Stored items

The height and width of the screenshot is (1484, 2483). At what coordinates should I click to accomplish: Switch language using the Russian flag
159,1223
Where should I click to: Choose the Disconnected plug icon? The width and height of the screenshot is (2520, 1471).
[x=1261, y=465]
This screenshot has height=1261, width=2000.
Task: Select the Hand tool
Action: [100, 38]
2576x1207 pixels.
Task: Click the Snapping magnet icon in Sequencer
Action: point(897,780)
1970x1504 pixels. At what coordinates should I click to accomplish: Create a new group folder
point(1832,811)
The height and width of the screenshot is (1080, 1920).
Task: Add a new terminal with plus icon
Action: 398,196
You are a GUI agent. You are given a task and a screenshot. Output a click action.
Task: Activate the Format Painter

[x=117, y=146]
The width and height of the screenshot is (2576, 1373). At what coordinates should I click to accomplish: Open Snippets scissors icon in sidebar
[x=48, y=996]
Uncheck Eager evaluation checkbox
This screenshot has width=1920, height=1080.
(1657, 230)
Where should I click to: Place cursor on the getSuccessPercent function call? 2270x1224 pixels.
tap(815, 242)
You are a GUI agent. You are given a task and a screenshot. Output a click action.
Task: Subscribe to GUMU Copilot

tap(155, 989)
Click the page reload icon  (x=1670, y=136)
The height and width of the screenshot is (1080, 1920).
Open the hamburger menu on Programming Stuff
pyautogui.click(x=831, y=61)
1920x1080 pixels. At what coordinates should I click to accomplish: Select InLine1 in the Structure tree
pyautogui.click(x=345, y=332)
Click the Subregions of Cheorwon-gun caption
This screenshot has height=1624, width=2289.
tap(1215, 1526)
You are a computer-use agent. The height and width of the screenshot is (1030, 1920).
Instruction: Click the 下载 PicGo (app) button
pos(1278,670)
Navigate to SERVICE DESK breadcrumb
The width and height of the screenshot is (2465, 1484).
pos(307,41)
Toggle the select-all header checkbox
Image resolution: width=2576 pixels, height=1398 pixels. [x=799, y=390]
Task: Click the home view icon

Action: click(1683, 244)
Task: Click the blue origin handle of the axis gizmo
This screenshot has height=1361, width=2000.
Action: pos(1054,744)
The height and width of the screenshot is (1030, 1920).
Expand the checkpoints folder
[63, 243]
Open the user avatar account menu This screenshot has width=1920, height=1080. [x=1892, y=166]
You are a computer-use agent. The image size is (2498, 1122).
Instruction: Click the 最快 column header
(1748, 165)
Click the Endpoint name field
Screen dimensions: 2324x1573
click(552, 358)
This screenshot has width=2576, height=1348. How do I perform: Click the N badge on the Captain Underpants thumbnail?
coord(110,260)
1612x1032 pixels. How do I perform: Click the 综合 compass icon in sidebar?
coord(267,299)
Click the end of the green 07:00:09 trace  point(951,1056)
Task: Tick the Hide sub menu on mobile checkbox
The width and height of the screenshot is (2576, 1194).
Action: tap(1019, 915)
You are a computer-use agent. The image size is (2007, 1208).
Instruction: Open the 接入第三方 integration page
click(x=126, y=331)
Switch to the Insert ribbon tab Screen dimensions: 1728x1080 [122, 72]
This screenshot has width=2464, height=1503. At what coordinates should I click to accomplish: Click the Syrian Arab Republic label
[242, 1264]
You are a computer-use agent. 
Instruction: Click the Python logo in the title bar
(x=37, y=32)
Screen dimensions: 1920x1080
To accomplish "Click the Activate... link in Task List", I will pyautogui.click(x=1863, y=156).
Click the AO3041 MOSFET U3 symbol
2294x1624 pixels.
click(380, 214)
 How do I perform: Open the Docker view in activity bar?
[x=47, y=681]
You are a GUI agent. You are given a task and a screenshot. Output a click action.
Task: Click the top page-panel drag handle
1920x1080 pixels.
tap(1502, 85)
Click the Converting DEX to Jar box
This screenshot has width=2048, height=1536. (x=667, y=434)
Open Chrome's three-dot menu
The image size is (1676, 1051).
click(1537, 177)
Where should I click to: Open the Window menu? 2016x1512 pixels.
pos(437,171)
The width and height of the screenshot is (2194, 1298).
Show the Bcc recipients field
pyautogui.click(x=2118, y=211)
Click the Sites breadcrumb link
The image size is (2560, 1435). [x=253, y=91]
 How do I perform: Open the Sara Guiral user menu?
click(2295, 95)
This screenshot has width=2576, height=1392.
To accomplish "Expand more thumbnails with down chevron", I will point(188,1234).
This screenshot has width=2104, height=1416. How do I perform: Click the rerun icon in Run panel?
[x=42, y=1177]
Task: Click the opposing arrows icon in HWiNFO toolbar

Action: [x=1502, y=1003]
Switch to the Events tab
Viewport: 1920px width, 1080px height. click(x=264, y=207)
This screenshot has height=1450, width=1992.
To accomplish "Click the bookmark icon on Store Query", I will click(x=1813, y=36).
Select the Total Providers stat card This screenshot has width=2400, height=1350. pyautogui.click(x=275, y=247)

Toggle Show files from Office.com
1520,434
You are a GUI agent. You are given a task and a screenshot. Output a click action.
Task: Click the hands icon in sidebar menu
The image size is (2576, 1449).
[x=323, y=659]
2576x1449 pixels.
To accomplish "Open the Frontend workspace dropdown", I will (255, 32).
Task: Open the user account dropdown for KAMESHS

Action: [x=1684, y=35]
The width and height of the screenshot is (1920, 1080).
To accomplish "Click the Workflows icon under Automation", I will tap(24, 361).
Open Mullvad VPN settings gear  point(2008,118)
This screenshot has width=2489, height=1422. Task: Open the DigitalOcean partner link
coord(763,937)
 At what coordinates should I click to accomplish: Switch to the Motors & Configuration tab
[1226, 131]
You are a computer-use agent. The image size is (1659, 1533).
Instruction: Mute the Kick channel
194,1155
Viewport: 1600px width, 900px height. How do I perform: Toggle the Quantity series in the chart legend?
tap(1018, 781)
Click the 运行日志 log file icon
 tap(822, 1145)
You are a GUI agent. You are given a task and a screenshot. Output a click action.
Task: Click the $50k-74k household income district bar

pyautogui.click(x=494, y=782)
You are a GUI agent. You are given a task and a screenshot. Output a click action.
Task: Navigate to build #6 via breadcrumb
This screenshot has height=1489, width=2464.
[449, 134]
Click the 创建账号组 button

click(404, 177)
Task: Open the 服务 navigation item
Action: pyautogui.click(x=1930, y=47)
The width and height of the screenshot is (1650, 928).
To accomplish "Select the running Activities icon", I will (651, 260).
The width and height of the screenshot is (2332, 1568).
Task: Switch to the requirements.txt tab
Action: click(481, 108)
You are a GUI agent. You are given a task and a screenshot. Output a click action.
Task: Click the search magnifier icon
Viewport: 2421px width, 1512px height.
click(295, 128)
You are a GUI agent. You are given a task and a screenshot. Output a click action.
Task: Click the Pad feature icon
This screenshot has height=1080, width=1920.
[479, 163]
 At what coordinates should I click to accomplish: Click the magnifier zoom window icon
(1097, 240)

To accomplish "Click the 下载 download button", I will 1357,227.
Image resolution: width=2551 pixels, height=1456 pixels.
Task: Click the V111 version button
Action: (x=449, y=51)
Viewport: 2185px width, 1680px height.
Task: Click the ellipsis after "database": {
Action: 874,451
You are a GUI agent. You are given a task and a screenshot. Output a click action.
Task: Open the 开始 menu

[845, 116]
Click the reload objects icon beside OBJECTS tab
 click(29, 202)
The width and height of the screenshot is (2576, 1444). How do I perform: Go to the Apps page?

◆ About this task: Each record is to be retyped exactly as written.

◆ Task result:
The height and width of the screenshot is (1484, 2483). At what coordinates should I click to accomplish: Switch language using the Russian flag
159,1223
Where should I click to: Choose the Disconnected plug icon? The width and height of the screenshot is (2520, 1471).
[x=1261, y=465]
This screenshot has height=1261, width=2000.
Task: Select the Hand tool
Action: [100, 38]
2576x1207 pixels.
Task: Click the Snapping magnet icon in Sequencer
Action: point(897,780)
1970x1504 pixels. At what coordinates should I click to accomplish: Create a new group folder
point(1832,811)
The height and width of the screenshot is (1080, 1920).
Task: Add a new terminal with plus icon
Action: 398,196
You are a GUI agent. You are given a task and a screenshot. Output a click action.
Task: Activate the Format Painter

[x=117, y=146]
The width and height of the screenshot is (2576, 1373). At what coordinates should I click to accomplish: Open Snippets scissors icon in sidebar
[x=48, y=996]
Uncheck Eager evaluation checkbox
This screenshot has width=1920, height=1080.
(1657, 230)
Where should I click to: Place cursor on the getSuccessPercent function call? 2270x1224 pixels.
tap(815, 242)
You are a GUI agent. You are given a task and a screenshot. Output a click action.
Task: Subscribe to GUMU Copilot

tap(155, 989)
Click the page reload icon  (x=1670, y=136)
The height and width of the screenshot is (1080, 1920).
Open the hamburger menu on Programming Stuff
pyautogui.click(x=831, y=61)
1920x1080 pixels. At what coordinates should I click to accomplish: Select InLine1 in the Structure tree
pyautogui.click(x=345, y=332)
Click the Subregions of Cheorwon-gun caption
This screenshot has height=1624, width=2289.
tap(1215, 1526)
You are a computer-use agent. The height and width of the screenshot is (1030, 1920).
Instruction: Click the 下载 PicGo (app) button
pos(1278,670)
Navigate to SERVICE DESK breadcrumb
The width and height of the screenshot is (2465, 1484).
pos(307,41)
Toggle the select-all header checkbox
Image resolution: width=2576 pixels, height=1398 pixels. [x=799, y=390]
Task: Click the home view icon

Action: click(1683, 244)
Task: Click the blue origin handle of the axis gizmo
This screenshot has height=1361, width=2000.
Action: pos(1054,744)
The height and width of the screenshot is (1030, 1920).
Expand the checkpoints folder
[63, 243]
Open the user avatar account menu This screenshot has width=1920, height=1080. [x=1892, y=166]
You are a computer-use agent. The image size is (2498, 1122).
Instruction: Click the 最快 column header
(1748, 165)
Click the Endpoint name field
Screen dimensions: 2324x1573
click(552, 358)
This screenshot has width=2576, height=1348. How do I perform: Click the N badge on the Captain Underpants thumbnail?
coord(110,260)
1612x1032 pixels. How do I perform: Click the 综合 compass icon in sidebar?
coord(267,299)
Click the end of the green 07:00:09 trace  point(951,1056)
Task: Tick the Hide sub menu on mobile checkbox
The width and height of the screenshot is (2576, 1194).
Action: tap(1019, 915)
You are a computer-use agent. The image size is (2007, 1208).
Instruction: Open the 接入第三方 integration page
click(x=126, y=331)
Switch to the Insert ribbon tab Screen dimensions: 1728x1080 [122, 72]
This screenshot has width=2464, height=1503. At what coordinates should I click to accomplish: Click the Syrian Arab Republic label
[242, 1264]
You are a computer-use agent. 
Instruction: Click the Python logo in the title bar
(x=37, y=32)
Screen dimensions: 1920x1080
To accomplish "Click the Activate... link in Task List", I will pyautogui.click(x=1863, y=156).
Click the AO3041 MOSFET U3 symbol
2294x1624 pixels.
click(380, 214)
 How do I perform: Open the Docker view in activity bar?
[x=47, y=681]
You are a GUI agent. You are given a task and a screenshot. Output a click action.
Task: Click the top page-panel drag handle
1920x1080 pixels.
tap(1502, 85)
Click the Converting DEX to Jar box
This screenshot has width=2048, height=1536. (x=667, y=434)
Open Chrome's three-dot menu
The image size is (1676, 1051).
click(1537, 177)
Where should I click to: Open the Window menu? 2016x1512 pixels.
pos(437,171)
The width and height of the screenshot is (2194, 1298).
Show the Bcc recipients field
pyautogui.click(x=2118, y=211)
Click the Sites breadcrumb link
The image size is (2560, 1435). [x=253, y=91]
 How do I perform: Open the Sara Guiral user menu?
click(2295, 95)
This screenshot has width=2576, height=1392.
To accomplish "Expand more thumbnails with down chevron", I will point(188,1234).
This screenshot has width=2104, height=1416. How do I perform: Click the rerun icon in Run panel?
[x=42, y=1177]
Task: Click the opposing arrows icon in HWiNFO toolbar

Action: [x=1502, y=1003]
Switch to the Events tab
Viewport: 1920px width, 1080px height. click(x=264, y=207)
This screenshot has height=1450, width=1992.
To accomplish "Click the bookmark icon on Store Query", I will click(x=1813, y=36).
Select the Total Providers stat card This screenshot has width=2400, height=1350. pyautogui.click(x=275, y=247)

Toggle Show files from Office.com
1520,434
You are a GUI agent. You are given a task and a screenshot. Output a click action.
Task: Click the hands icon in sidebar menu
The image size is (2576, 1449).
[x=323, y=659]
2576x1449 pixels.
To accomplish "Open the Frontend workspace dropdown", I will (255, 32).
Task: Open the user account dropdown for KAMESHS

Action: [x=1684, y=35]
The width and height of the screenshot is (1920, 1080).
To accomplish "Click the Workflows icon under Automation", I will tap(24, 361).
Open Mullvad VPN settings gear  point(2008,118)
This screenshot has width=2489, height=1422. Task: Open the DigitalOcean partner link
coord(763,937)
 At what coordinates should I click to accomplish: Switch to the Motors & Configuration tab
[1226, 131]
You are a computer-use agent. The image size is (1659, 1533).
Instruction: Mute the Kick channel
194,1155
Viewport: 1600px width, 900px height. How do I perform: Toggle the Quantity series in the chart legend?
tap(1018, 781)
Click the 运行日志 log file icon
 tap(822, 1145)
You are a GUI agent. You are given a task and a screenshot. Output a click action.
Task: Click the $50k-74k household income district bar

pyautogui.click(x=494, y=782)
You are a GUI agent. You are given a task and a screenshot. Output a click action.
Task: Navigate to build #6 via breadcrumb
This screenshot has height=1489, width=2464.
[449, 134]
Click the 创建账号组 button

click(404, 177)
Task: Open the 服务 navigation item
Action: pyautogui.click(x=1930, y=47)
The width and height of the screenshot is (1650, 928).
To accomplish "Select the running Activities icon", I will (651, 260).
The width and height of the screenshot is (2332, 1568).
Task: Switch to the requirements.txt tab
Action: click(481, 108)
You are a GUI agent. You are given a task and a screenshot. Output a click action.
Task: Click the search magnifier icon
Viewport: 2421px width, 1512px height.
click(295, 128)
You are a GUI agent. You are given a task and a screenshot. Output a click action.
Task: Click the Pad feature icon
This screenshot has height=1080, width=1920.
[479, 163]
 At what coordinates should I click to accomplish: Click the magnifier zoom window icon
(1097, 240)

To accomplish "Click the 下载 download button", I will 1357,227.
Image resolution: width=2551 pixels, height=1456 pixels.
Task: Click the V111 version button
Action: (x=449, y=51)
Viewport: 2185px width, 1680px height.
Task: Click the ellipsis after "database": {
Action: 874,451
You are a GUI agent. You are given a task and a screenshot. Output a click action.
Task: Open the 开始 menu

[845, 116]
Click the reload objects icon beside OBJECTS tab
 click(29, 202)
The width and height of the screenshot is (2576, 1444). How do I perform: Go to the Apps page?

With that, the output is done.